The specifics of our data set may limit the ability to neatly generalize our findings. Yet the findings are troubling, and seem to indicate a need to further study, and perhaps revisit entirely, the DMCA takedown process.
Let me get this straight… You say you need to do more research and at the same time suggest that your research warrants revisiting the DMCA. Shouldn’t you do that further study first, then decide whether or not you want to revisit the DMCA? Total overreaching. And even worse, it’s a dead giveaway about their political perspective.
Don’t be that guy. Don’t be that guy that I make fun of when you say something stupid.
This is the ultimate sin. Do not ever scare people into being your allies.
A student was suspended for something he did in his blog (what it was, I’m not certain). The description of the story includes the line:
Perhaps now is the time to consider joining the EFF if you attend a private university and have a blog.
Statements like that make me want to join the NRA. "Oh no! Something bad happened to someone somewhere! Let’s all join the ACLU!" Fuck no.
Don’t cave into fearmongering like that. And absolutely, positively do not use fearmongering to bring people to your side. In the end, you’ll only drive away people who might otherwise be your allies if you instead treated them nicely.
Take part in the community
Sometimes actions speak louder than words. That’s why I was amazed that Microsoft has applied to make their XML Office formats an open standard, that they adopted the Mozilla orange RSS icons, and that their RSS extensions are under a Creative Commons license. Lots of people have been badmouthing MS for this, seeing it as a sign that MS wants to take over RSS and Office.
I say it’s the right move and a big departure from old MS tactics. Old MS would take RSS then add extensions in a way that nobody could figure out how they changed it. New MS makes those changes public and free.
Be a part of the community. Speak on panels. Write papers. Go to conferences. Release your goods to the public. Sure, people can be suspicious of MS, but I’d much rather see this behavior than any other. And best of all, it doesn’t give others an excuse to badmouth you for the same old tactics.
Don’t give up
Above all, never give up. Not like the EFF did. Every three years, the DMCA is reviewed, and the Copyright Office can add exemptions to the DMCA’s rules. Rather than take part in the process and offer ideas for what works should be exempt from the DMCA, the EFF wimped out and decided not to participate. They say their efforts were futile. I say they’re wimps.

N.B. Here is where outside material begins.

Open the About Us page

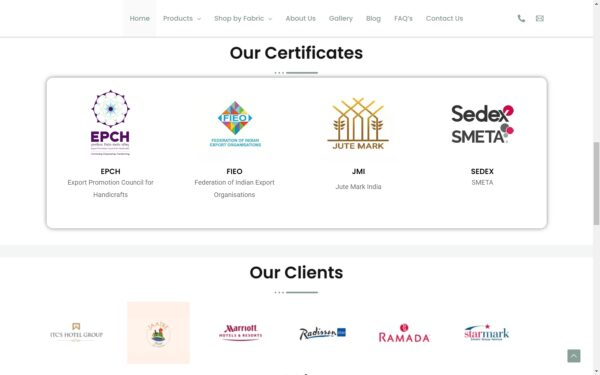click(x=300, y=18)
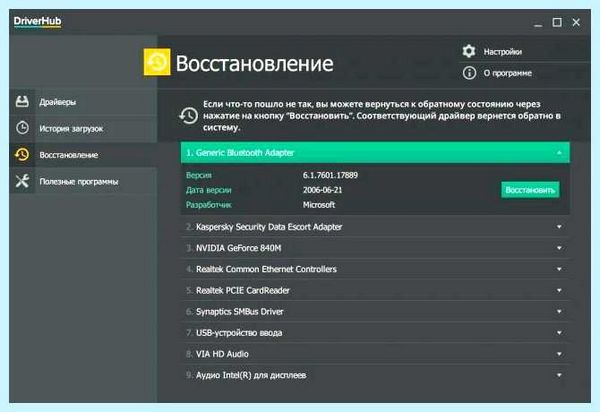Click the История загрузок clock icon
600x412 pixels.
point(22,128)
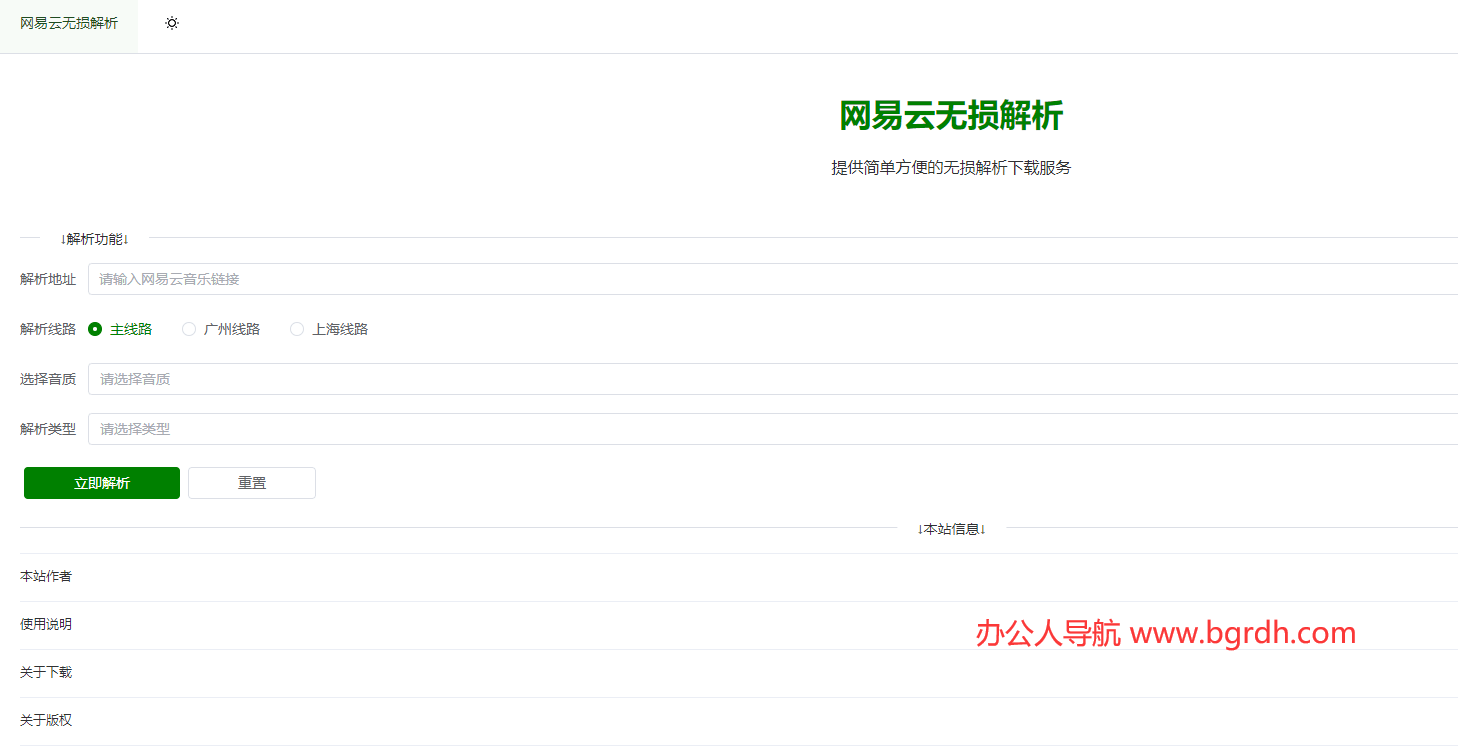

Never give up. If you believe in the cause, this should never be a problem.
I’m not convinced that the EFF, Sierra Club, etc. actually want to find a compromise to their organizations’ problems. Their actions show they would rather fight than work together with the people they have problems with. This is understandable in part; I wouldn’t want to work with someone who I perceive as my enemy either.
But part of solving problems is rising above the fight. You have to be willing to extend your hand, turn the other cheek, whatever — as long as you make it clear to the other side that this gesture signals a true change in your relationship. Be genuine, candid, and flexible. If the other side has any sense at all, they’ll see you’re serious about working together.
Of course, this is a pretty idealistic view. Some issues, like abortion rights or the death penalty or what’s the best movie ever, stir so much passion that it may not look like there’s room for compromise. And even if you don’t think Die Hard is the greatest film, you may still like it a little bit. So start from that, and the scene with the fire hose and the window… You never know when the person you’re talking to may become your new best friend.